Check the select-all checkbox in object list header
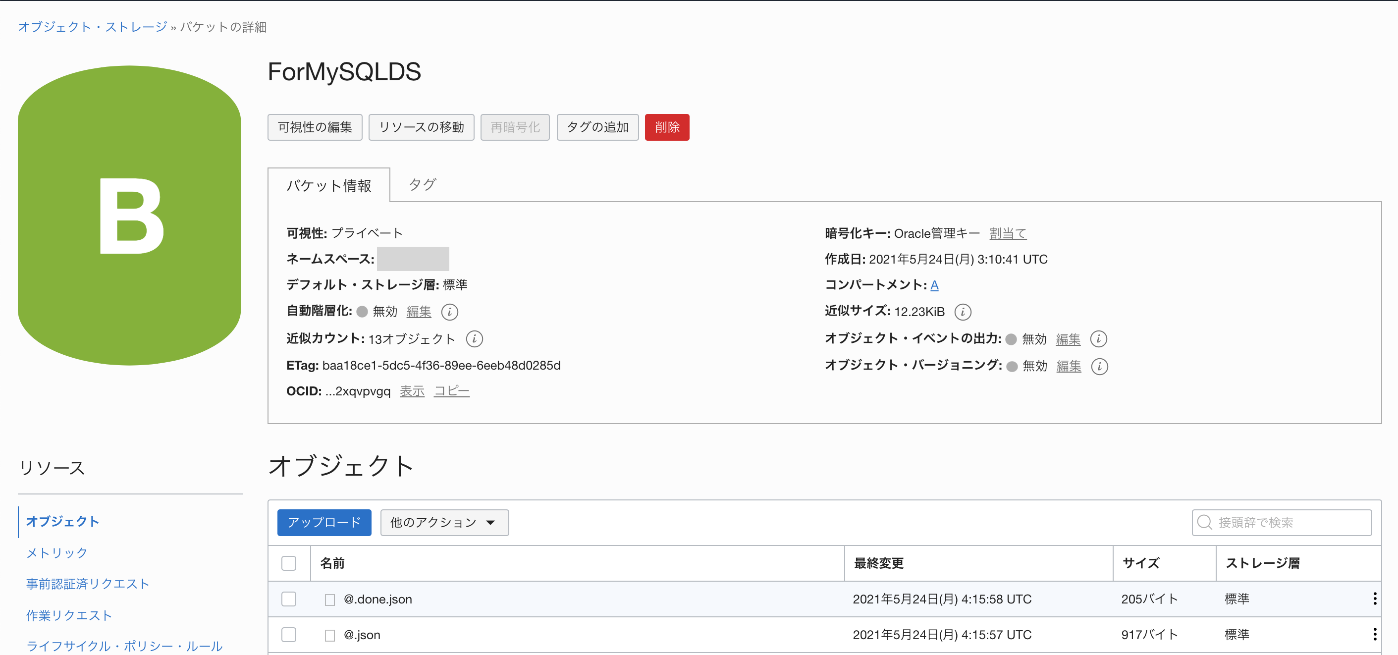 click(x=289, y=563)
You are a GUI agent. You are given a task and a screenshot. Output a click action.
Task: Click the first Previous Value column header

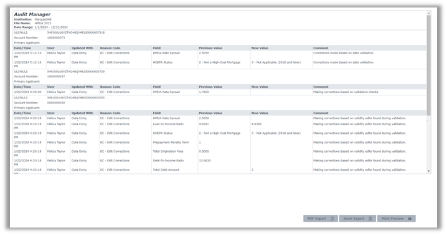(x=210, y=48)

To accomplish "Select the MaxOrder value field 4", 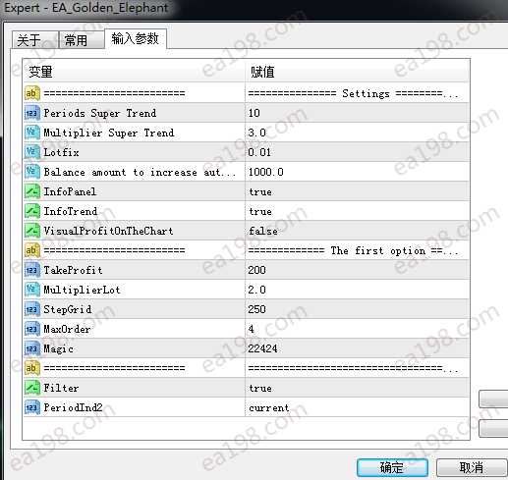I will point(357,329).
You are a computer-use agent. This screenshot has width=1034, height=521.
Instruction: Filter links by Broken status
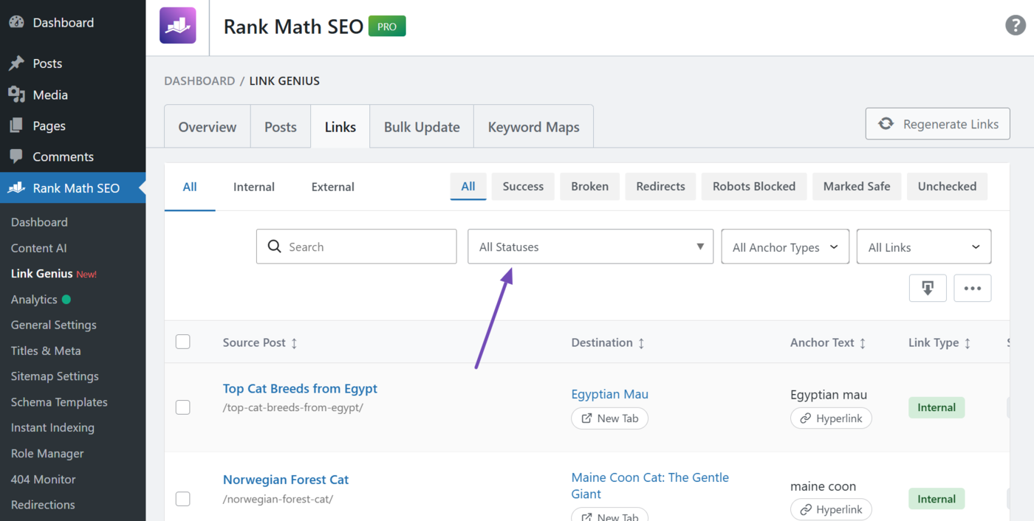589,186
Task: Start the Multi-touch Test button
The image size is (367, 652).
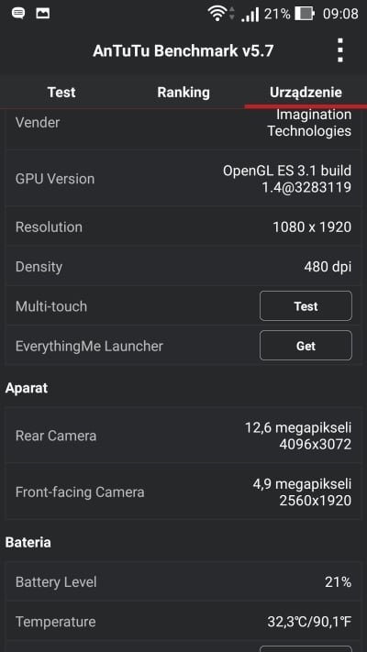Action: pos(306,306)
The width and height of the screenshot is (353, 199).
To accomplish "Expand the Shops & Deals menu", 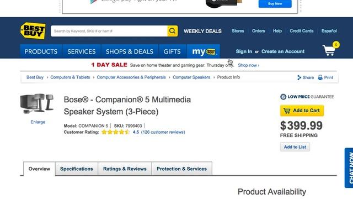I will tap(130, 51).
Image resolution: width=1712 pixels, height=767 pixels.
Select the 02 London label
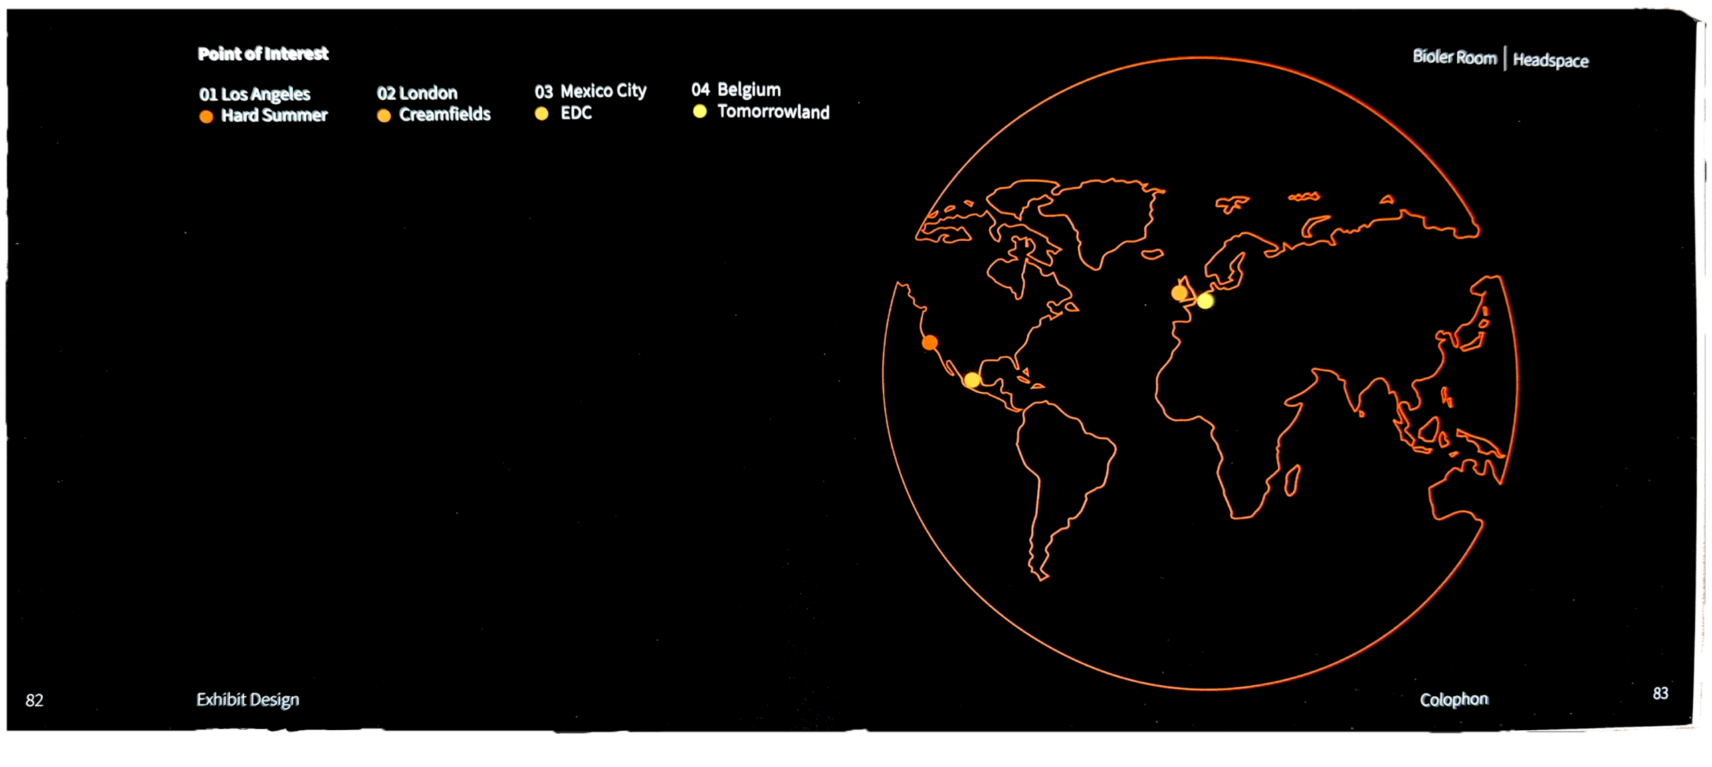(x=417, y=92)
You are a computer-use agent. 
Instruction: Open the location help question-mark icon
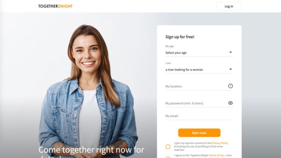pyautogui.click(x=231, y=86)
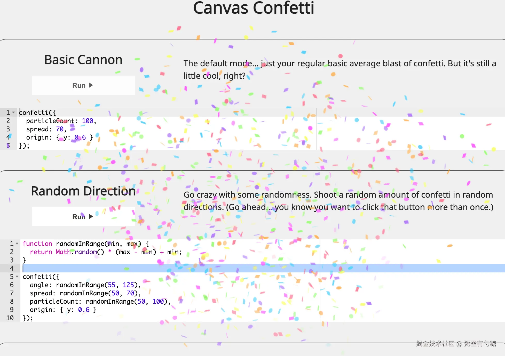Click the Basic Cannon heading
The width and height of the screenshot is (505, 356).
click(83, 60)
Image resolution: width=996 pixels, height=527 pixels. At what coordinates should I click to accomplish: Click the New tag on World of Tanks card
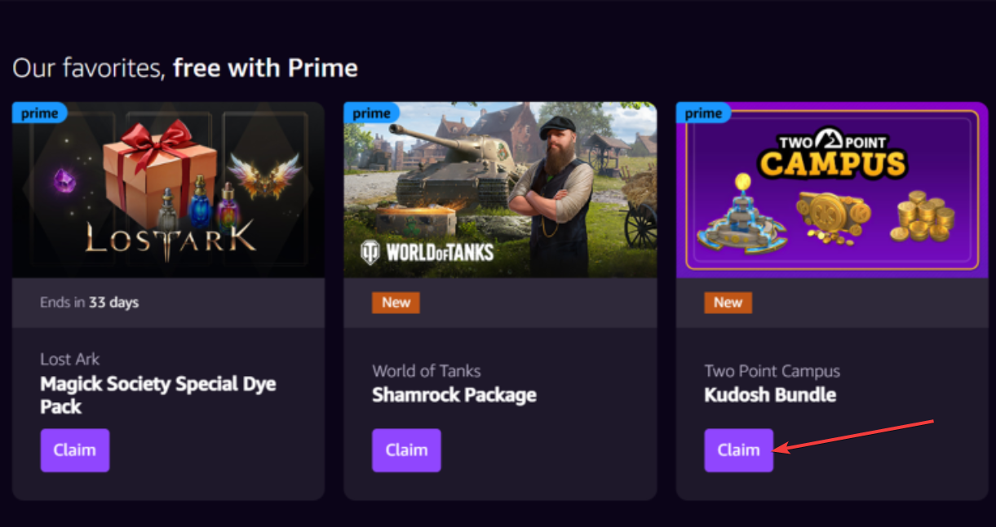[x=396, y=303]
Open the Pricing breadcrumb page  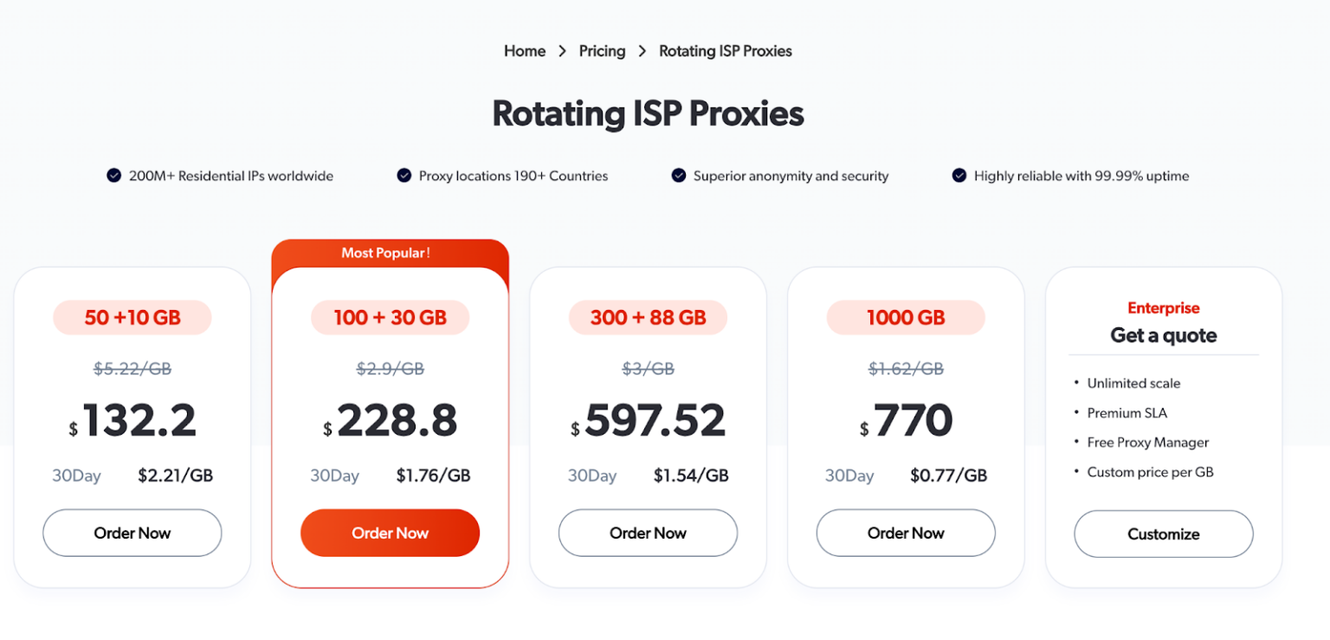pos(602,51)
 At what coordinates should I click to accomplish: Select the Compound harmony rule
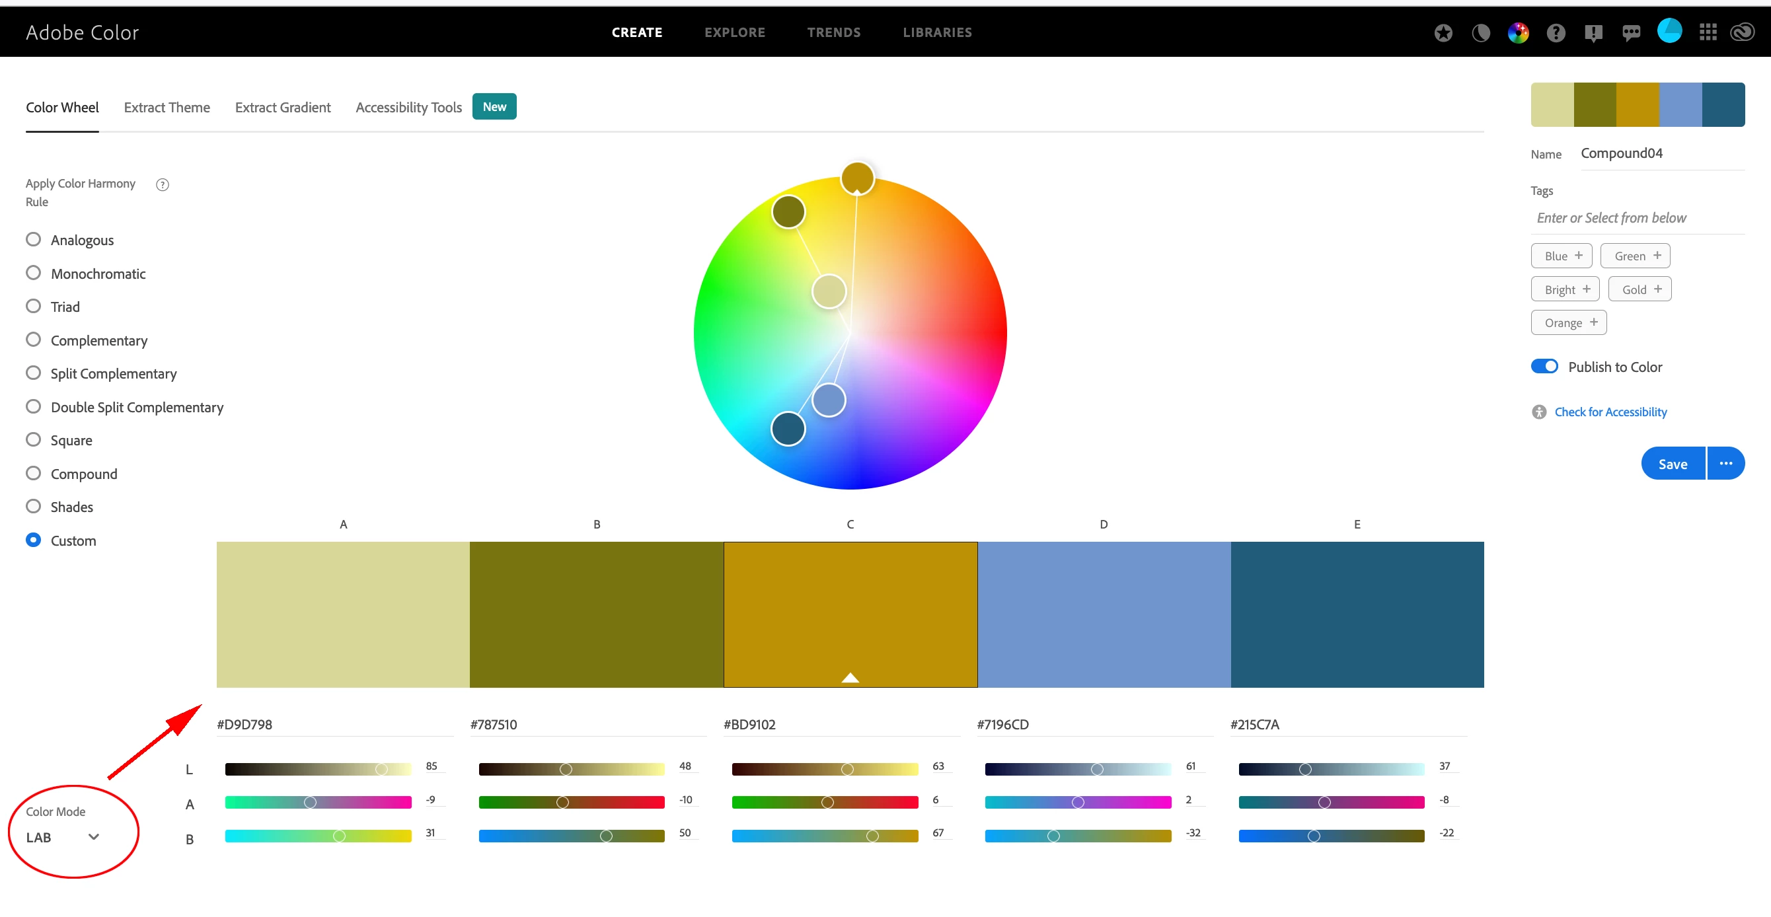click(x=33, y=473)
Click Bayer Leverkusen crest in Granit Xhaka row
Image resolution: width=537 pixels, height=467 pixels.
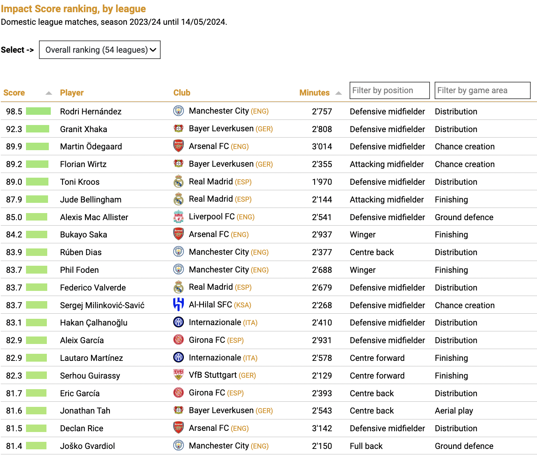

• _TO BE DONE_: How many lines of the records above contain the string "pixels"? Reply with the number alone.

• _RESPONSE TO THIS TASK_: 3